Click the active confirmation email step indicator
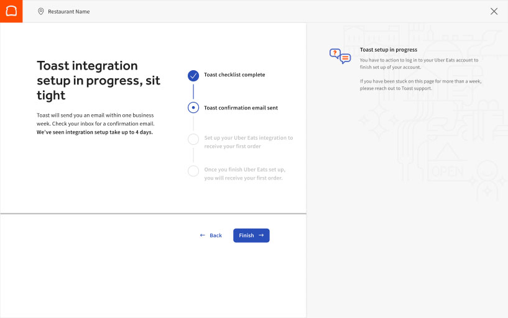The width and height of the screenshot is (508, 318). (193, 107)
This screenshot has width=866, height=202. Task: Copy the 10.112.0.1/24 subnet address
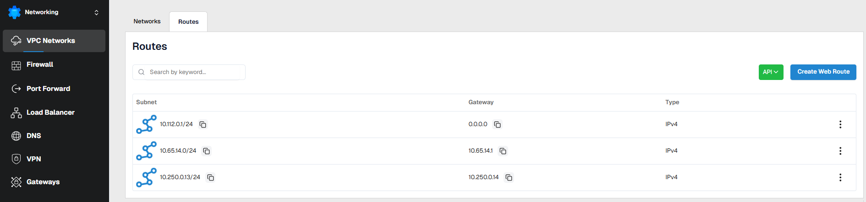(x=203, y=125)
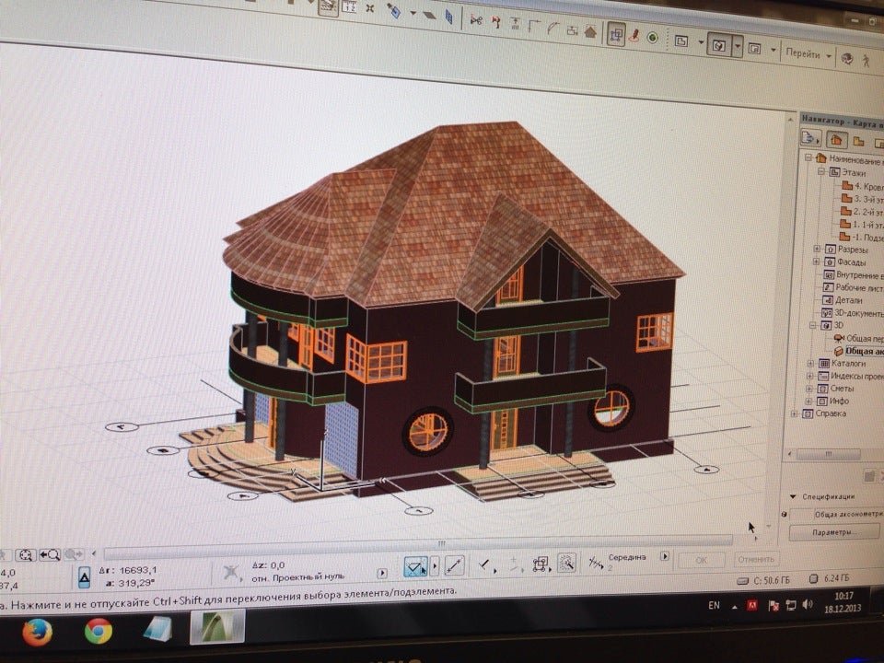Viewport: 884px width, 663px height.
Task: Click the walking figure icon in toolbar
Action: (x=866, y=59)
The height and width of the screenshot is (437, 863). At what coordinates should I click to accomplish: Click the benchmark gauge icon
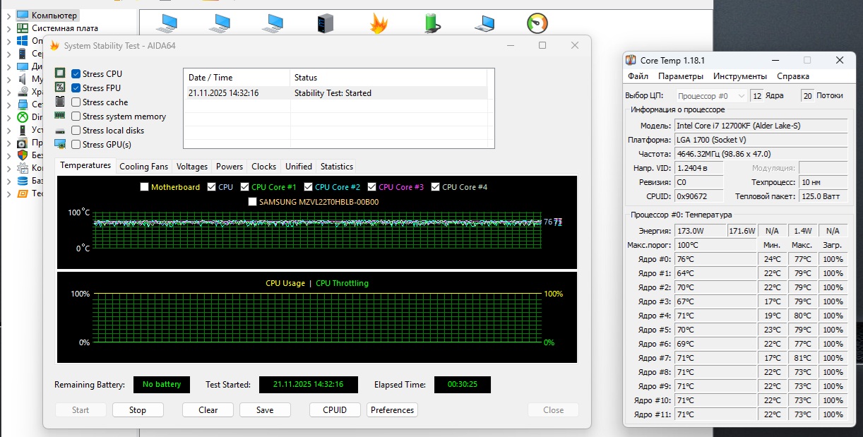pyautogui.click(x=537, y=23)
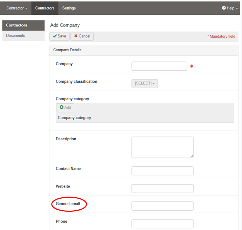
※ ※ ※
No pictures belong in the copy. Transcribe every entry exactly.

Click the active confirmation email step indicator
The width and height of the screenshot is (508, 318). (193, 107)
This screenshot has width=866, height=202. Task: Copy the 10.112.0.1/24 subnet address
(x=203, y=125)
Viewport: 884px width, 663px height.
Task: Click the walking figure icon in toolbar
Action: (x=866, y=59)
The height and width of the screenshot is (437, 863). At what coordinates should I click to accomplish: Click the benchmark gauge icon
pyautogui.click(x=537, y=23)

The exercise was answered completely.